The graph also computes topological layers and cycle diagnostics. A future scheduler should reject cyclic graphs before any resource is applied.
```mermaid
flowchart TD
Plan[HostKit.Plan] --> Graph[Plan.ExecutionGraph]
Graph --> Validate[acyclic?]
Validate --> Ready[ready node queue]
Ready --> Workers[bounded workers]
Workers --> Events[Apply.Event timeline]
Workers --> Results[apply results]
```
## Scheduler model
A scheduler can maintain:
- pending nodes,
- running nodes,
- completed nodes,
- failed/skipped nodes,
- dependency counts,
- lock ownership.
At each step, it selects nodes whose dependencies are complete and whose locks are available, then runs up to the configured concurrency limit.
Conceptually:
```elixir
HostKit.apply(plan, parallel: 1) # current serial behavior
HostKit.apply(plan, parallel: 8) # graph-scheduled behavior
```
The CLI shape can mirror that:
```sh
mix host_kit.apply --plan host_kit.plan.json --confirm --parallel 8
```
## Locks and serialization
Dependency edges alone are not enough. Some operations must be serialized even if they do not depend on the same resource.
Initial lock groups should likely include:
- package manager operations,
- systemd daemon reload and unit operations,
- same exact filesystem path,
- parent/child filesystem path mutations when not already expressed by edges,
- same systemd unit,
- commands that declare overlapping outputs/stamps.

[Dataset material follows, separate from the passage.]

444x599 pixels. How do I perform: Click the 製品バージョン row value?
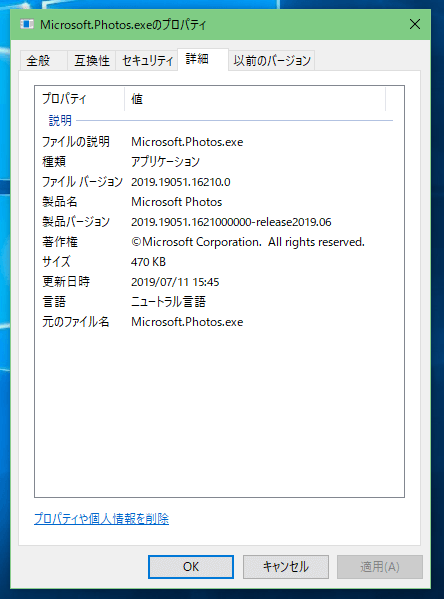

Locks should be derived and inspectable rather than scattered across resource apply code.
## Failure behavior
A failed node should prevent dependent nodes from running. Independent nodes may either continue or be cancelled depending on policy.
Potential policies:
- `fail_fast: true` — stop scheduling new work after first failure.

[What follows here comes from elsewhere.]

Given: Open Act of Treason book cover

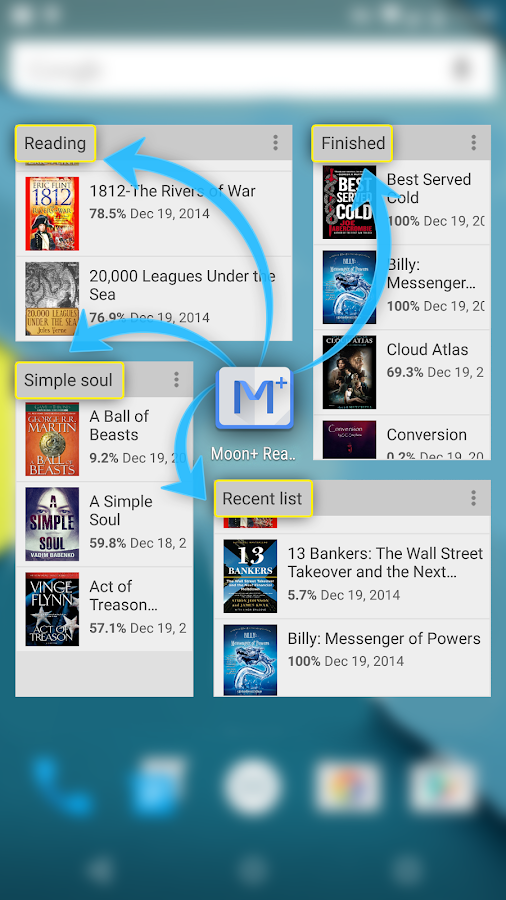Looking at the screenshot, I should [52, 609].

- `fail_fast: false` — continue independent branches and report blocked dependents.
The default should remain conservative until dogfooding proves otherwise.
## Events
Parallel apply needs timeline-capable events. Existing mailbox-first progress should remain primary:
```elixir
%HostKit.Apply.Event{}
```
Future event payloads may need:
- graph node id,
- resource id,
- action,
- worker id,
- started/completed timestamps,
- dependency-blocked/skipped status,
- lock wait metadata.
Telemetry may mirror these events, but callers should not need telemetry to observe apply progress.
## Down plans
Down/rollback remains a plan. `HostKit.Plan.down/2` returns `%HostKit.Plan{}` and `HostKit.Plan.ExecutionGraph.build/2` already reverses dependency direction for delete changes.
A scheduler should not need a rollback-specific graph type.
## Rollout path
1. Keep graph construction and `--show-graph` as inspection tools.
2. Expand graph derivation through dogfooding.
3. Add scheduler tests against synthetic plans.
4. Add `parallel: 1` scheduler path and prove it matches current serial behavior.
5. Add bounded `parallel: N` execution behind explicit opt-in.
6. Dogfood on local/safe targets before enabling for remote production use.